Wohl nicht für die Öffentlichkeit bestimmt: CDU will in Video Wahlsieg „zur Not erzwingen“

Ein Clip aus der Berliner Parteizentrale zeigt einen bekannten Filmausschnitt – mit neuen Untertiteln. Darin soll die CDU am Ende um „100.000 Stimmen vorne“ liegen. Von Nina Breher

Wohl nicht für die Öffentlichkeit bestimmt: CDU will in Video Wahlsieg „zur Not erzwingen“
Armin Laschet, CDU-Vorsitzender und Unions-Spitzenkandidat für die Bundestagswahl, läuft am 10. September 2021 an einem Großflächenplakat vorbei, auf dem der Slogan "Mehr Klicks für Kriminelle" zu lesen ist, nachdem er die "Agenda für ein sicheres Deutschland" der Union auf einer Pressekonferenz im Konrad-Adenauer-Haus vorgestellt hat. Foto: Michael Kappeler/dpa

Achtung, es folgt eine Durchsage aus dem Konrad-Adenauer-Haus: „Lasst uns die Leute mit Armin Laschet gemeinsam überzeugen und zur Not erzwingen wir es.

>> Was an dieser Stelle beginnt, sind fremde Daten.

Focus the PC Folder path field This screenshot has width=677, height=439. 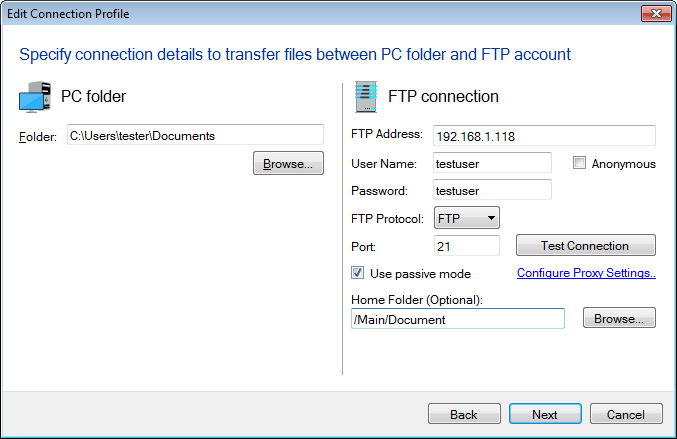[x=195, y=135]
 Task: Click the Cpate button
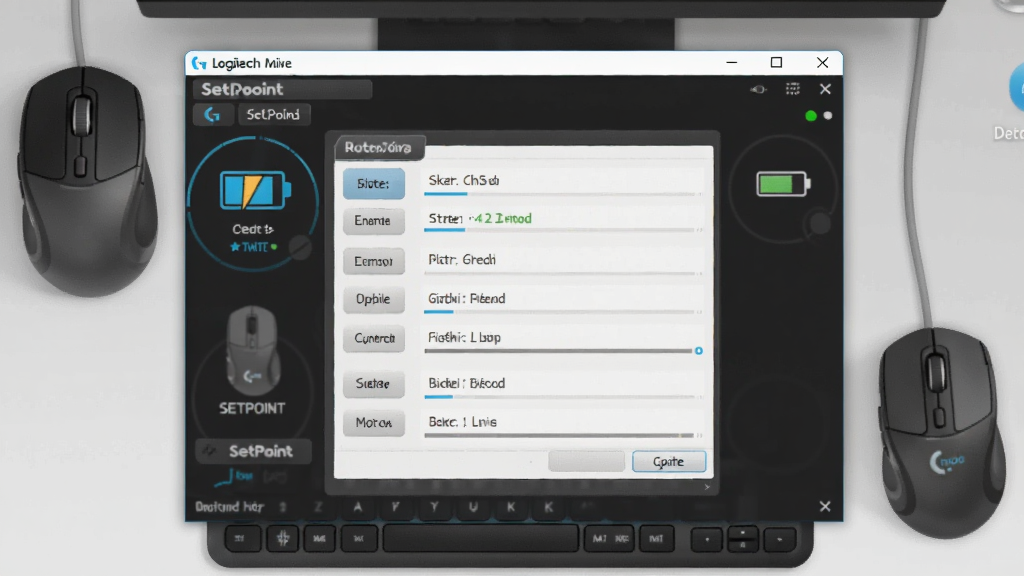point(669,461)
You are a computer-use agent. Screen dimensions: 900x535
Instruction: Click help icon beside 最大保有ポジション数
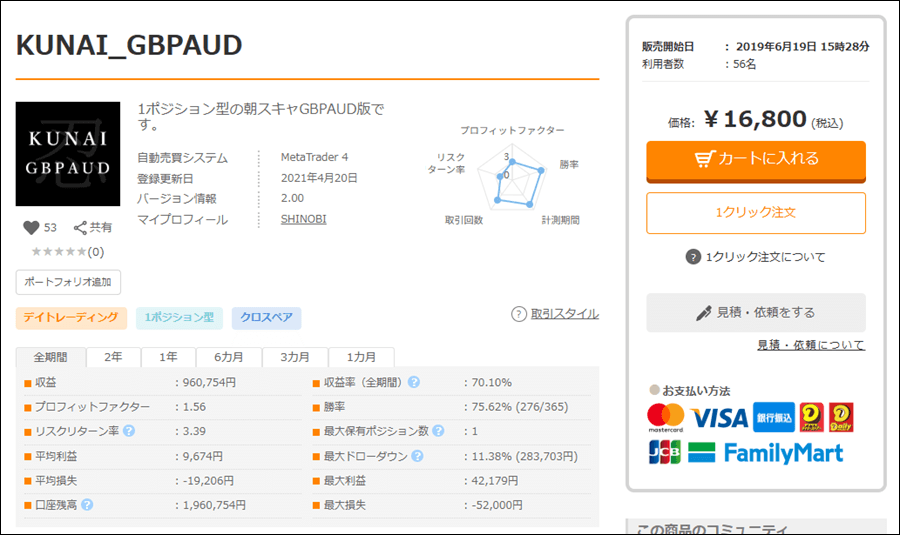(437, 432)

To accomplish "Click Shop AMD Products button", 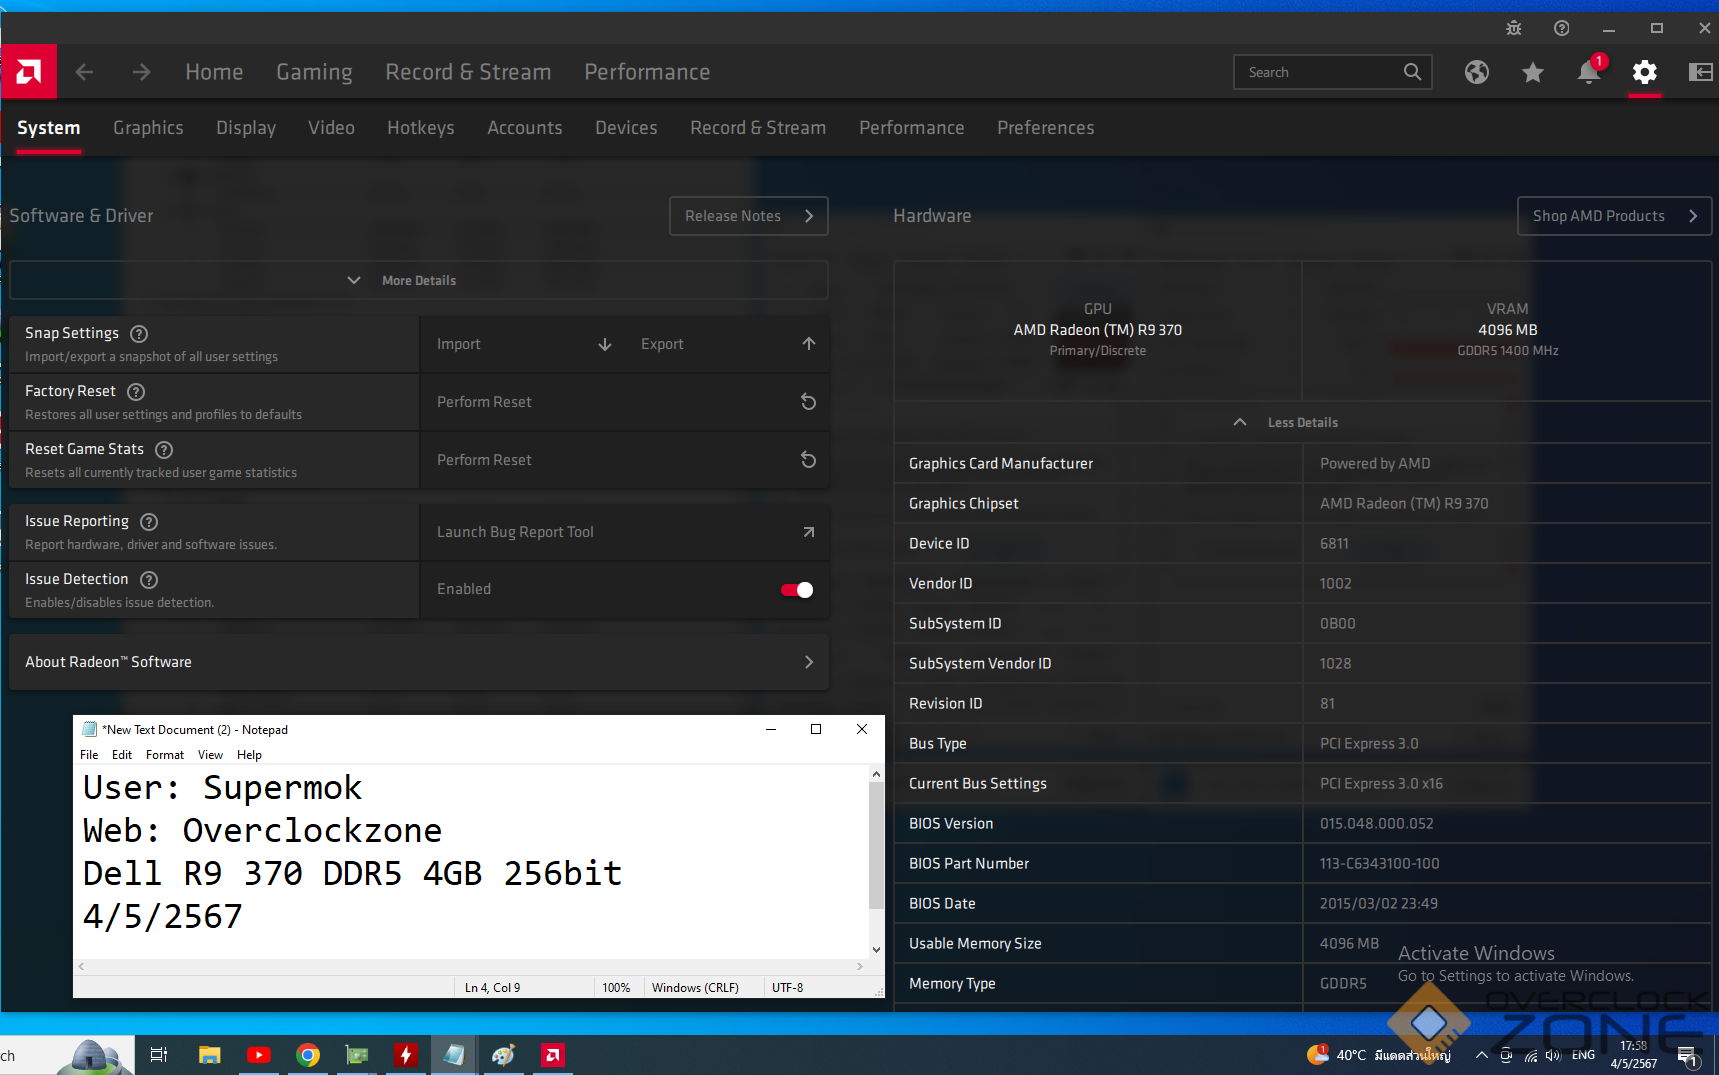I will point(1613,216).
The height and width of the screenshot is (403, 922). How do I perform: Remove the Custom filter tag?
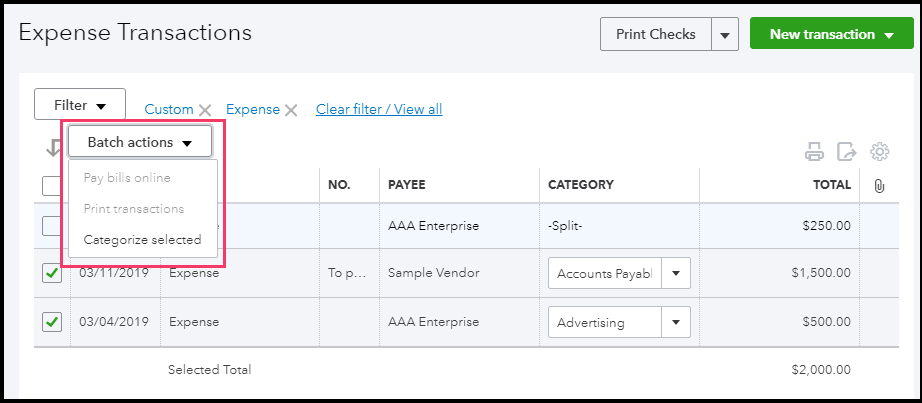click(205, 110)
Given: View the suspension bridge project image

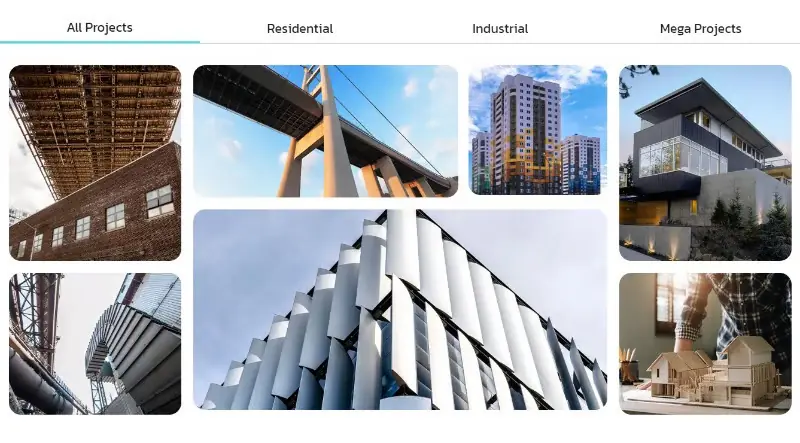Looking at the screenshot, I should coord(326,131).
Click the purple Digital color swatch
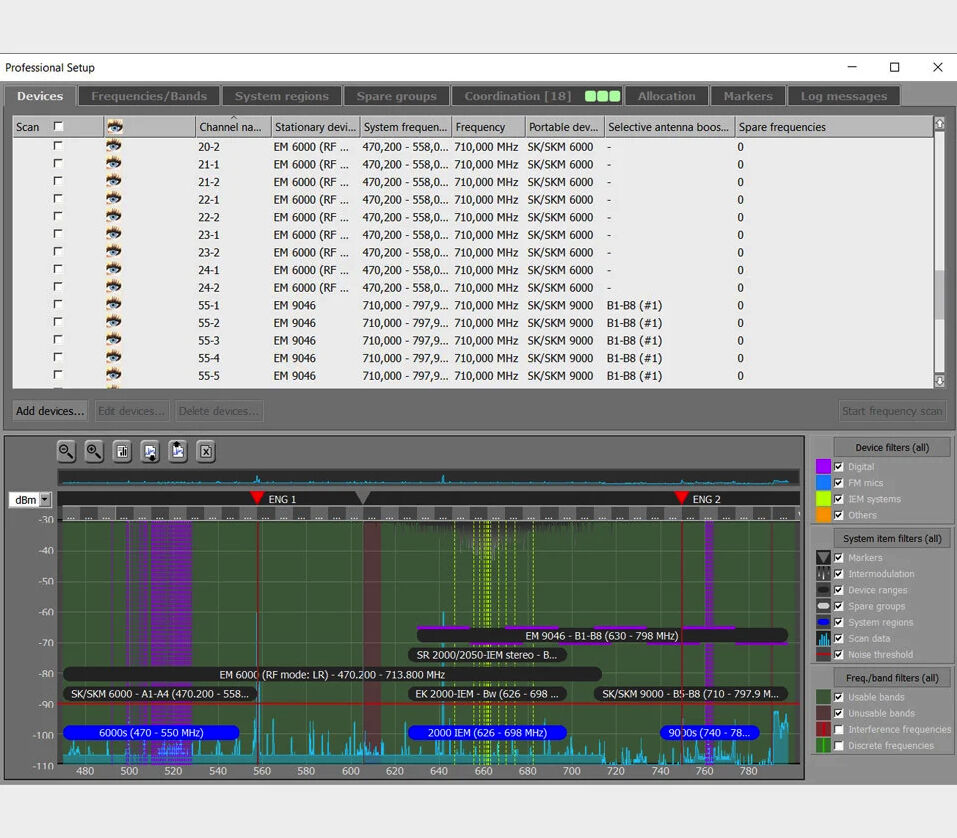Screen dimensions: 957x838 pos(823,466)
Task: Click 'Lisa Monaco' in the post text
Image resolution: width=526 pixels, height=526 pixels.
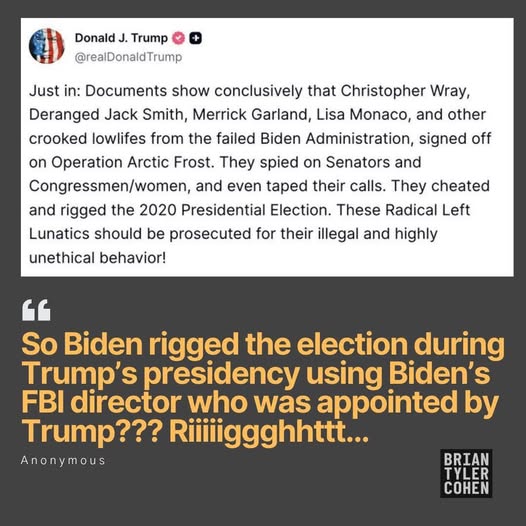Action: [x=364, y=115]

Wir erzwingen es und liegen 100.000 Stimmen vorne.“ In der Nacht zu Montag gelangte ein mit diesen Worten untertiteltes Video vom Triell-Public-Viewing in der CDU-Parteizentrale an die Öffentlichkeit, das einen Ausschnitt aus dem Scorsese-Film „The Wolf of Wall Street“ zeigt. Die Untertitel interpretieren die Szene zeitgemäß (zumindest aus Sicht der CDU): „Wir überholen die Sozen“, am Wahltag solle es heißen: „Ausgeschlumpft, lieber Olaf!“ Der Sprecher der CDU Sachsen teilte den Ausschnitt kurz nach dem Triell und kommentierte ihn mit „So nämlich!!!“, löschte den Tweet aber rasch wieder (Aufnahme z. B. hier oder hier). Leider ließ sich vor Redaktionsschluss nicht mehr klären, ob wegen Urheberrechts- oder inhaltlichen Bedenken. Auch ist die Wolf-of-Wall-Street-Referenz nach Masken- und Aserbaidschanaffäre vielleicht ein klein wenig unglücklich gewählt. Denn der Protagonist, der auch in der Realität existierende Banker Jordan Belfort, wurde später wegen Wertpapierbetrugs und Geldwäsche verurteilt.